25 July - 31 July -- (Stretch goal) enhance filter to output
MessagePack (and ensure works with one test from strace-code/test)
1 August - 7 August -- (Stretch goal) Run filter with
MessagePack output and with more existing strace programs, fixing
problems as they appear.
8 August - 14 August -- (Stretch goal) Ensure filter correctly
reads strace output when it is run with flags (e.g. -T, -v ) and
correctly outputs corresponding MessagePack
15 August - 23 August 19:00 UTC -- Final week: tidy code,
improve documentation, and submit code sample.
Related Work:
A similar project was proposed and implemented during the 2014 Google
Summer of Code, the main difference being that it was supposed to be
directly a part of strace. It seems that this project’s scope may have
been too big and it was never integrated with strace. This proposal
has a smaller scope in that it will be a separate script that does
post-processing on strace output. Another difference is that this
project will result in a program with options for different output
formats, i.e. JSON or MessagePack. (Inspired by this post:
goo.gl/2yvCTG)
Biographical Information:
I am a second-year computer science major at University of California,
Santa Cruz. I have taken Computer Architecture, Algorithms and
Abstract Data Types, Computer Systems and Assembly Language,
Introduction to Data Structures, and Accelerated Introduction to
Programming. By summer I will have taken Analysis of Algorithms as
well. Almost all these classes have involved UNIX or Linux Bash and
Makefiles. I started developing using Ubuntu two years ago when I
interned at Gametime United. I also used Git and wrote JSON, both
manually and automatically by writing a Python script.
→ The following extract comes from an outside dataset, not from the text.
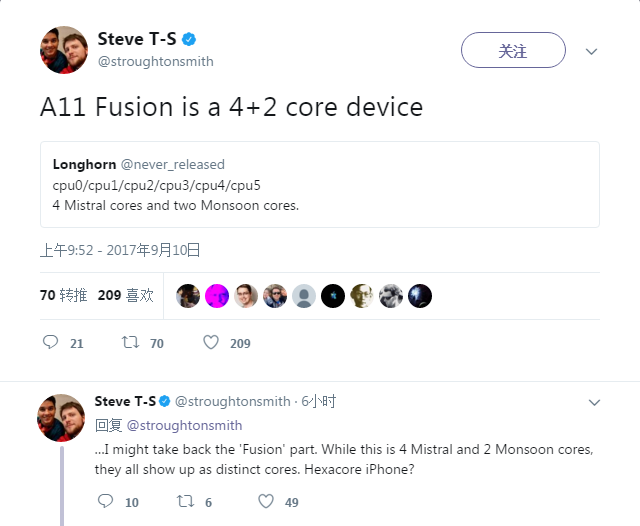This screenshot has width=640, height=526.
Task: Retweet the main A11 Fusion tweet
Action: [x=129, y=343]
I have experience meeting project deadlines; last summer I designed,
coded, and shipped an iOS application from start to finish in less
than eight weeks. (It is called Amino Ally: goo.gl/WTGgUz ) I haven’t
done any open source projects yet, although I’m a member of my
school’s Linux Users’ Group, so I’m really excited for this
opportunity to get more involved.
The relevant skills that will help me achieve this project’s goal
include Bash, Makefiles, Git, JSON, regular expressions, and Python
(see Github repository github.com/gracefulPotato/gsoc-python for some
scripts I have written including a very rough draft script that
outputs JSON called struct_ex.py).
During the last 10 weeks of Google Summer of Code I will be available
full time to work on my project. I have university classes during the
first two weeks and final examinations during part of the third week,
but I will nonetheless make sure to work at least 20 hours in each of
those three weeks. I consider this a serious full-time commitment and
I will make up the 60 hours missed during the first three weeks by
working 46 hours a week for the remaining 10 weeks.